Bütçe: 500.000 ABD Doları
Martin Scorsese’nin acımasız ikinci filmi, Francis Ford Coppola’nın başyapıtına güzel bir karşıtlık sağlıyor. 'The Godfather' yeraltı suç örgütünün telif hakkıyla ilgiliydi, 'Mean Streets' onun ortaklarıyla ilgili. Bundan sonra suç işçi sınıfı hakkında yapılan neredeyse tüm filmler (Scorsese’nin kendi ‘Goodfellas’ı dahil) buna çok şey borçludur. Bu, Scorsese'nin tam bir yaratıcı lisansa ve bunu yapmak için yeterli paraya sahip olduğu ilk filmdi. Zaten içgüdüsel tarzını gösteriyor; her ne kadar biraz kusurlu ve cilasız olsa da (ki bu sadece filmin lezzetini artırıyor), yaşam boyu dini temalara olan tutkusuyla birlikte. Filmin başrollerinde Harvey Keitel ve Robert De Niro yer alıyor, ancak 'nispeten bilinmeyen' olmayı bıraktıktan sonra.
Bütçe: 7000 $
'Primer', garaj icatları ve zamanda yolculuk hakkında çok tuhaf, çok çılgın bir film. Shane Carruth’un şaşırtıcı başlangıcı, izleyicinin filmdeki mucitler kadar zeki olduğunu varsayarak işine devam ediyor.
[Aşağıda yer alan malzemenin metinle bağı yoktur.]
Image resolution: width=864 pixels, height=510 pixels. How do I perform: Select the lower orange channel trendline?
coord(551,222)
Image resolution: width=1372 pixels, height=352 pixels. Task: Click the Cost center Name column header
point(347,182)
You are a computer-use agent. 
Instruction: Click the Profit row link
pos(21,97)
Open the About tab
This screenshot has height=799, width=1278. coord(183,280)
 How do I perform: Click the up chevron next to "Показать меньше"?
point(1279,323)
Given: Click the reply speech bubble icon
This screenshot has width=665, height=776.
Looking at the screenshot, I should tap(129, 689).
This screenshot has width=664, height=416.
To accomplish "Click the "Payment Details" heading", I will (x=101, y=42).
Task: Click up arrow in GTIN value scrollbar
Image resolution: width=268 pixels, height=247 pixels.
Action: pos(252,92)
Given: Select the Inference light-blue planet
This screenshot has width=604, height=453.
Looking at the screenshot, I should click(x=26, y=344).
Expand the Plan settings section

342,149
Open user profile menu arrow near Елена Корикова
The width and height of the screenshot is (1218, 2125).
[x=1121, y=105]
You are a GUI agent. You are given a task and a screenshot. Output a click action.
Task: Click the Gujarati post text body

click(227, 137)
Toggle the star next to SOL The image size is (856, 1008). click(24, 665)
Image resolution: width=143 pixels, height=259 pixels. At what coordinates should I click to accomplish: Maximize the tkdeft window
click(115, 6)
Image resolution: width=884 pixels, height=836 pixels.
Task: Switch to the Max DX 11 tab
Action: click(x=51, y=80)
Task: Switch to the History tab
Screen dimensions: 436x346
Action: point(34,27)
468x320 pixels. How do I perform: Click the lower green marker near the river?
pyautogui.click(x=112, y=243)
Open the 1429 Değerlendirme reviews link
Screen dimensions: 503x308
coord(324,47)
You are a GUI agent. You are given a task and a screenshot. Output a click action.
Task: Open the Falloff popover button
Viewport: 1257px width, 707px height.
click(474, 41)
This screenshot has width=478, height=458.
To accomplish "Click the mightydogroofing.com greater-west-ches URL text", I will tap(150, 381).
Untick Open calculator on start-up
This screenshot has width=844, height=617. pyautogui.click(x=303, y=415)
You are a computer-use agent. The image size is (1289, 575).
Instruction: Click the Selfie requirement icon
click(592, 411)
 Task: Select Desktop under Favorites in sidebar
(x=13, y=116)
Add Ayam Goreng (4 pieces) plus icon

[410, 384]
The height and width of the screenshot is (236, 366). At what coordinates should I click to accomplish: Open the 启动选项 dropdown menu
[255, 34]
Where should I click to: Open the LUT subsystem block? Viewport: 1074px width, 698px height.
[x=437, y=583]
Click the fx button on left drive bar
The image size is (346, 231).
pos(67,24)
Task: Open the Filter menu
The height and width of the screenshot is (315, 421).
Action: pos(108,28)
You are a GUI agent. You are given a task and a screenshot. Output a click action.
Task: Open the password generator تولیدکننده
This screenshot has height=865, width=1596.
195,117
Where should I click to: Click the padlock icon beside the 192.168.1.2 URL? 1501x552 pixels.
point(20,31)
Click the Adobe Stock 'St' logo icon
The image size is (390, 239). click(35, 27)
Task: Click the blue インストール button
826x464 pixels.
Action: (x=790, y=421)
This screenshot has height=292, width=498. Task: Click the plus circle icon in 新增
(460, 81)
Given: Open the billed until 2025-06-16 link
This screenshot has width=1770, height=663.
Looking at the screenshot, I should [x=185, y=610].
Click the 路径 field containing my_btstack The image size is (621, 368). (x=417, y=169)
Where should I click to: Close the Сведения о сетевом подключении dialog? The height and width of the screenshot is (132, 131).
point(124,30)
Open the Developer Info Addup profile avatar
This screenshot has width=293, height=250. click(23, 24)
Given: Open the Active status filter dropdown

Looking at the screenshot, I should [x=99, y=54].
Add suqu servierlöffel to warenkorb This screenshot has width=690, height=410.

Bazı insanları erteleyebilecek tuhaf bir enerji ile kendini aşağı indirmeyi reddediyor. Carruth bu filmin çoğunu kendi garajında bir ayakkabı ipi bütçesiyle çekti, ancak film, içine harcanan birkaç bin dolardan çok daha üstün görünüyor ve hissediyor.
Bütçe: 500.000 ABD Doları
Asghar Farhadi’nin başyapıtı 'Bir Ayrılık' yarım milyon dolara yapıldı ve derin bir senaryonun bir film üzerindeki etkisini mükemmel bir şekilde hatırlatıyor. Farhadi'nin hız ve karakterler üzerindeki kontrolü, sadece Sidney Lumet’in çalışmalarında böyle bir uzmanlığa şahit oldum. Farhadi, sanata bakış açısının birkaç kişi tarafından yönetildiği bir ülkede, kısıtlamaları bozmadan İran toplumundaki evrensel konuları ele almayı başarıyor. Bence filmin dikkat çekici yönü, düşük parasal bütçesi değil; Farhadi’nin yazma kalitesine kör bir inanç geliştirerek, 100.000 $ 'dan harika bir film oluşturabileceğine inanıyorum. İdeallerinden ve üzerine inşa edilebilecek küçük miktardaki yaratıcı olasılıklardan ödün vermeden evrensel olarak kabul edilebilir bir film yapmak, zorlayıcı faktörlerdir.
Bütçe: 50.000 ABD Doları
'Under The Skin' ile birlikte Shane Carruth’un 'Upstream Color' filminin bu yüzyılın sunduğu en büyük bilim kurgu filmi olduğuna inanıyorum. Üzgünüm 'Children Of Men', ancak bu filmin bu kadar küçük bir bütçeyle oluşturduğu katmanların miktarı, gelecek nesillerin sevgiyle bakacağı muazzam bir başarı. Filmin canlandırmaya çalıştığı her şeyi anlıyor muyum? Bir şey değil. Ama o zaman ben de gerçekten istemiyorum. Bir filmi başlamadan önce incelemeye koyulduğunuzda sinema her zaman en güçlü halindedir ve kendinizi 45 dakika sonra, yapmanız gereken işin farkında olmadan filmin içinde bulursunuz. Bunu, bir parazitin ve onun varlığından etkilenen her canlı şeyin yaşam döngüsüne ilişkin bilimsel karmaşıklıkla maneviyatı telafi eden, Malick'in 'Hayat Ağacı' nın tematik akrabası olarak görüyorum.